Once bug 1508736 is fixed there should be no further need to make any change to ResourceGroup. However, note that ResourceGroup and InstanceGroup both use the same grouputils.get_members() function that filters out failed members, so the modifications above may require changes to ResourceGroup to maintain the same behaviour.


It might appear desirable to have a single call to both mark the resource as unhealthy and initiate a stack update with the existing template and environment. However, it is better to keep the API calls orthogonal, as the user may want to make other changes to the stack at the same time. It also considerably simplifies implementation and testing.

We could add a separate healthy=False column to the database instead of re-using CHECK_FAILED, but given that this is effectively a way of manually providing information that is not available to stack-check, it makes sense to re-use the same state. It also simplifies the logic in the engine, as we already check for a FAILED state in many places, so re-using this state should result in Heat just doing the Right Thing without having to add multiple checks for another field.

An earlier version of this proposal suggested using a SOAP-style POST request to a “mark_unhealthy” action endpoint, rather than a PATCH request to the resource. This is consistent with how many OpenStack APIs operate today, but widely regarded as a non-ReSTful abomination. The currently proposed guidelines of the API working group suggest a single “actions” endpoint for POST requests of this type, where the body would be of the form:

  "name": "mark_unhealthy",
  "args": {
    "unhealthy": <bool>,
    "resource_status_reason": <string>

However, this proposal is still controversial (and has been described, not inaccurately, in reviews as “SOAP in ReST clothing”). The main driver behind it seems to be a belief that projects will be unwilling to implement a fully ReSTful interface like that proposed here.

We could re-use the existing signal API instead of adding a new endpoint. However, that would mean a mix of responsibility in handling signals between the resource plugin (which is responsible today) and Heat (since this new proposal is independent of resource type). It would be more consistent with the currently-proposed API guidelines; it’s arguable whether that is a good thing or not, since those recommendations are still very much liable to change.

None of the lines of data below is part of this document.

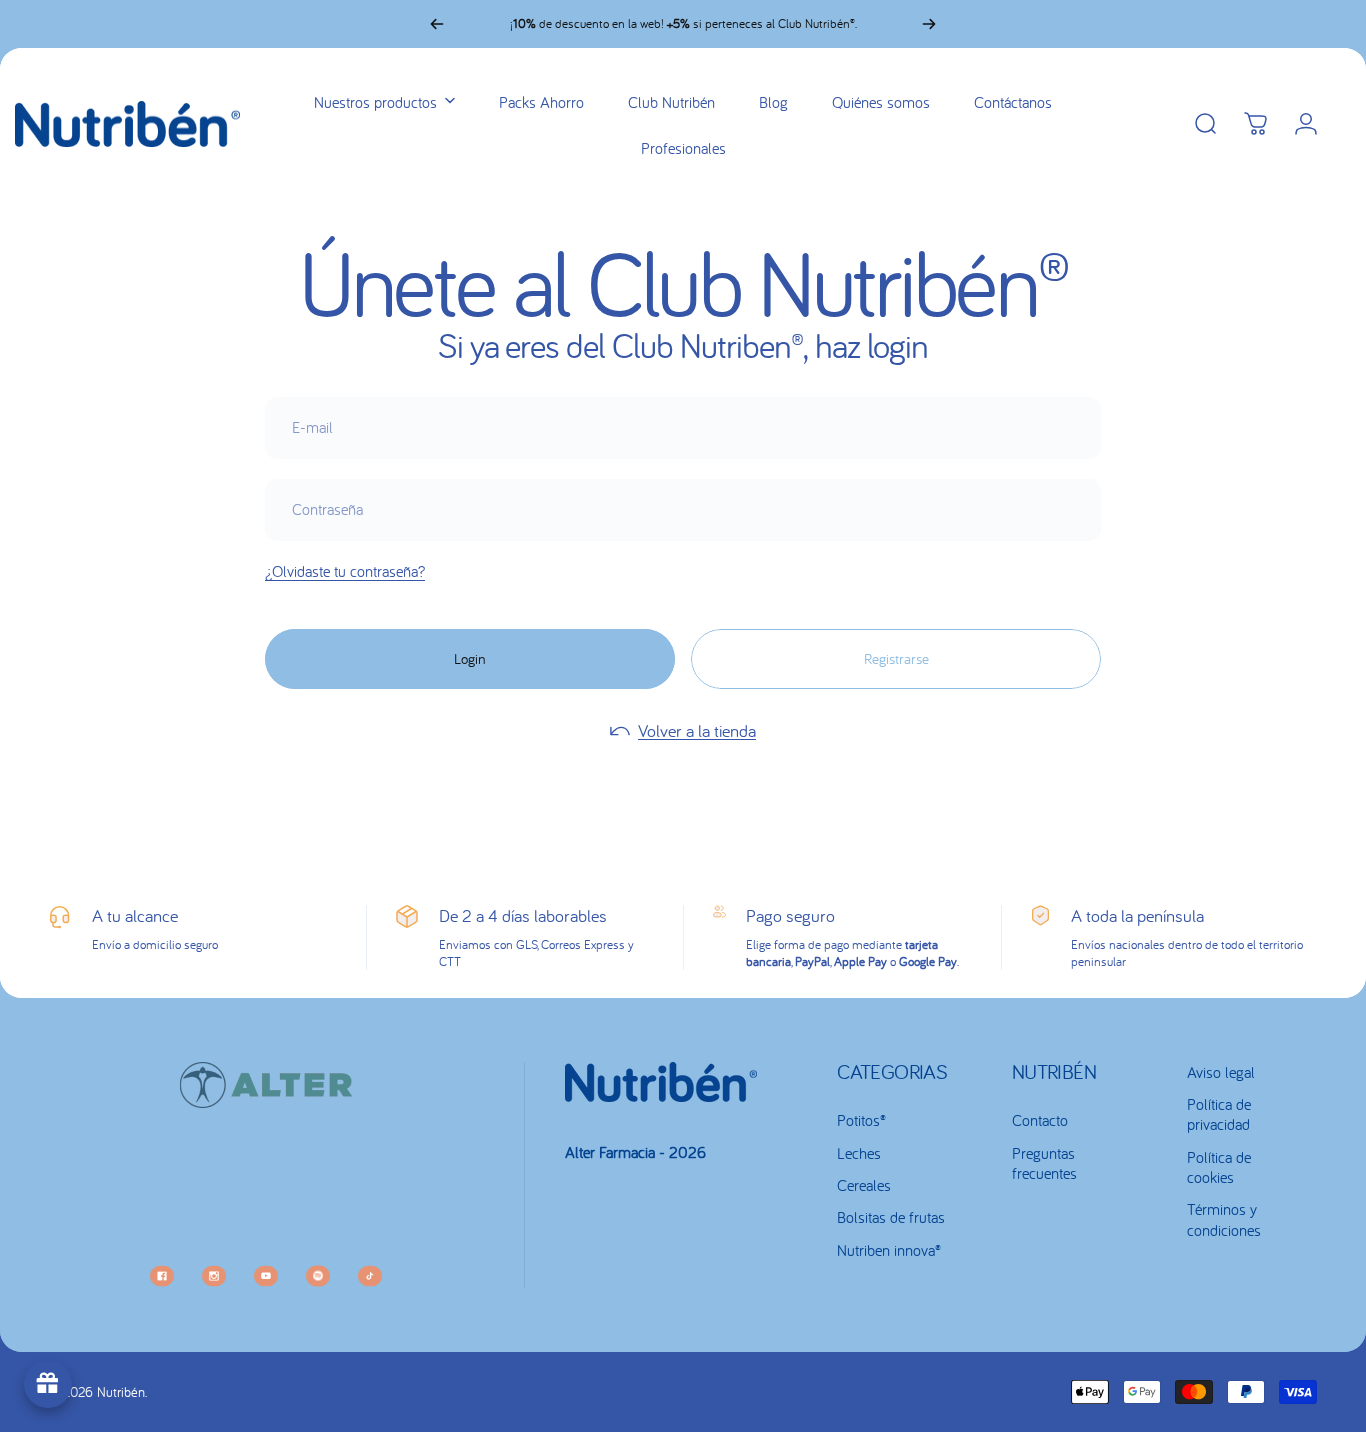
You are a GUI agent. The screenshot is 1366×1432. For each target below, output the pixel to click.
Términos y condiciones (1224, 1219)
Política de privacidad (1219, 1114)
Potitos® (861, 1120)
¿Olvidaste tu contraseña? (345, 571)
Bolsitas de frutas (891, 1217)
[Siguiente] (929, 24)
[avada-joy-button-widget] (48, 1384)
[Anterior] (437, 24)
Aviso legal (1221, 1072)
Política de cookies (1219, 1167)
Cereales (864, 1185)
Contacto (1040, 1120)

Alternatively, we could make this a call on a stack (rather than an individual resource), so that the user can mark multiple resources unhealthy with a single call. One downside of this is that it requires the resource identifier to be included in the body of the request rather than the URL, so it could end up harder than it needs to be to include in e.g. Mistral workflows. It’s also less logical from a ReST perspective, and complicates error handling and reporting. We can always add this later if it really turns out to be required.

Instead of defining a particular state transition, we could allow the user to set arbitrary resource states. This is a giant can of worms.

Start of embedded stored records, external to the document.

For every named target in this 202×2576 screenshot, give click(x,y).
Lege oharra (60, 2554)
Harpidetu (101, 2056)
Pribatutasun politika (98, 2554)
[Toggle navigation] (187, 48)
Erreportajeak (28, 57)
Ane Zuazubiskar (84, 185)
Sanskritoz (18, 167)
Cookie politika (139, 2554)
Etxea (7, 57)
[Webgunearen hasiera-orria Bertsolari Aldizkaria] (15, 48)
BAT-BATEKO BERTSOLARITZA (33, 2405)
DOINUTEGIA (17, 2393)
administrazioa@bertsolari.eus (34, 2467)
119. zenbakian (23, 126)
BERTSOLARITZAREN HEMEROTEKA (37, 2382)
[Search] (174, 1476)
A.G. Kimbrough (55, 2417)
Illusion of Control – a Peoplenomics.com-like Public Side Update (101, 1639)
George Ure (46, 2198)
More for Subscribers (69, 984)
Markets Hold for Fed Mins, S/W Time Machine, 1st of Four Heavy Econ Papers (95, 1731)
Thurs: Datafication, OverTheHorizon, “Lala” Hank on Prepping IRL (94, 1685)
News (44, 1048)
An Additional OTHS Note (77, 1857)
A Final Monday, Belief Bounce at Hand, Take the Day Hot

This proposal is an alternative to the one presented in which involved mechanisms to place the member IDs of various types of scaling groups under user control. This proposal is both more generic and more relevant to the future convergence plans than that one.



Primary assignee:

ahmed-h-elkhouly <>


Target Milestone for completion:


Work Items

  • Modify StackResource and RemoteStack such that they are replaced on update when in the CHECK_FAILED state.

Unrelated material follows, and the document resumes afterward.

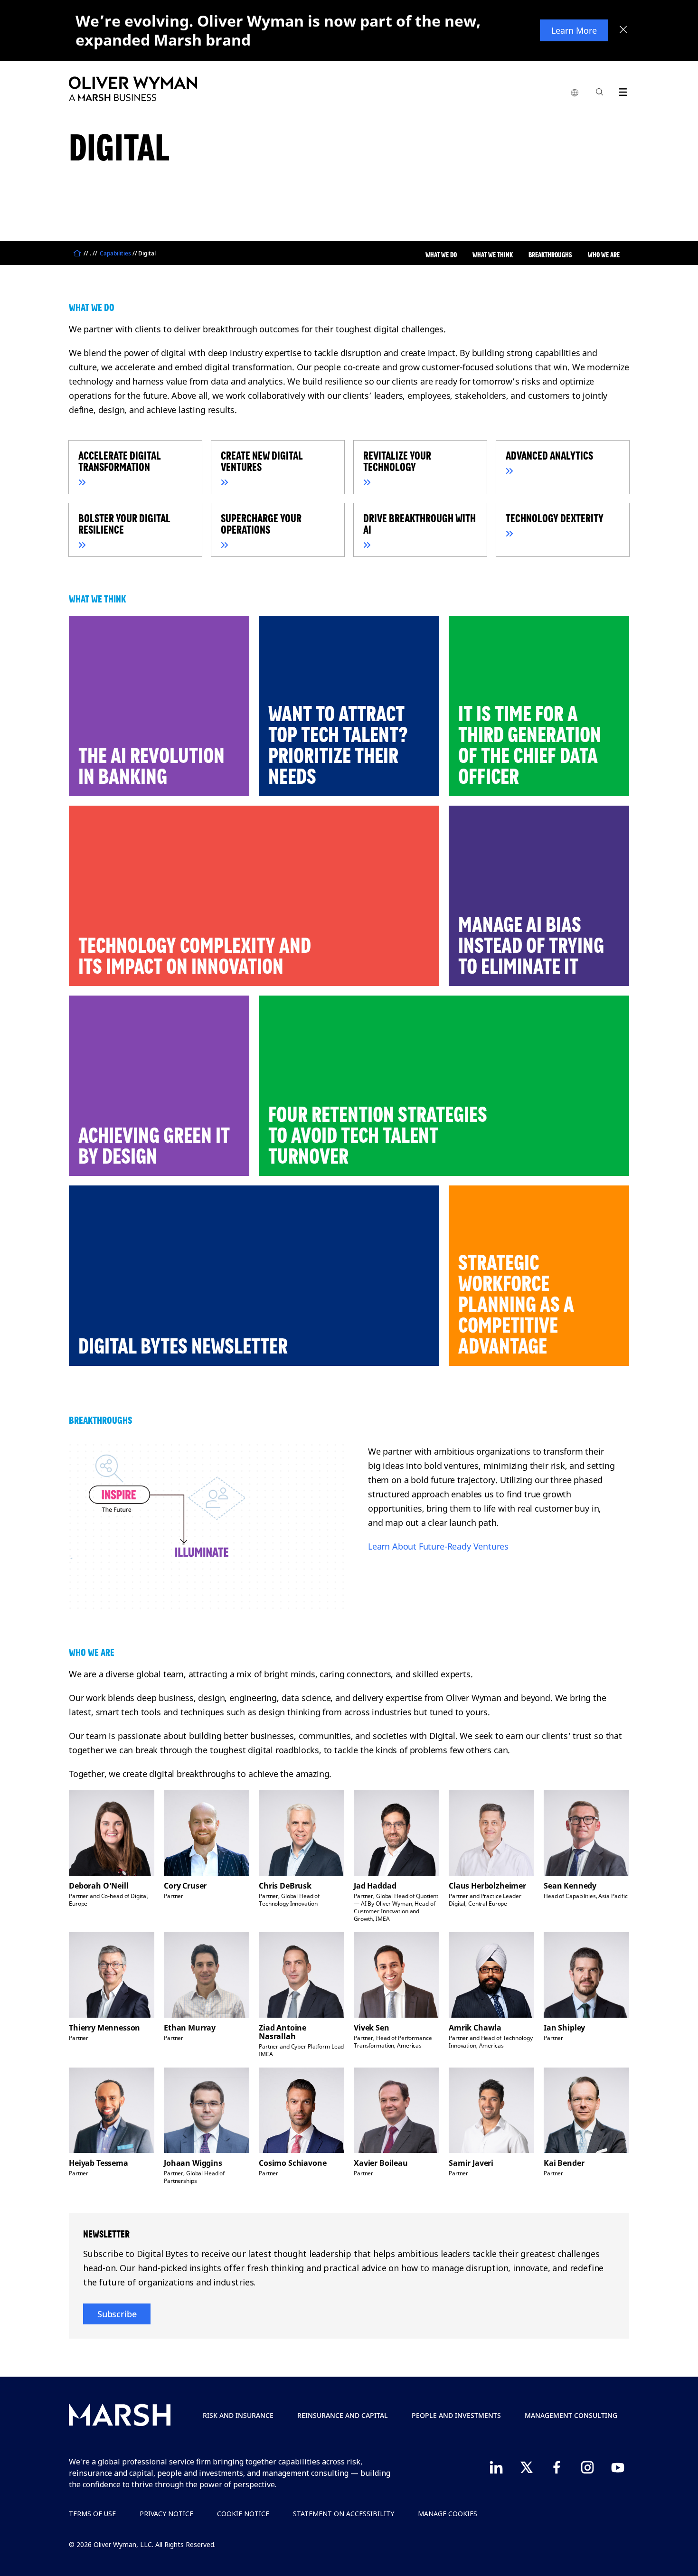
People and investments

  • Implement an RPC API to mark resources as CHECK_FAILED in both the legacy and convergence architectures in heat-engine

  • Implement a ReST front end to the RPC API call in heat-api

  • Implement client support for the API call

  • Modify InstanceGroup to keep FAILED resources in the template (so that they are replaced by another of the same name)


It is possible that the changes to InstanceGroup could be greatly simplified after the completion of the blueprint scaling-group-common.

The replacement of failed ResourceGroup members will not work correctly in the case of a rolling update until bug 1508736 is fixed.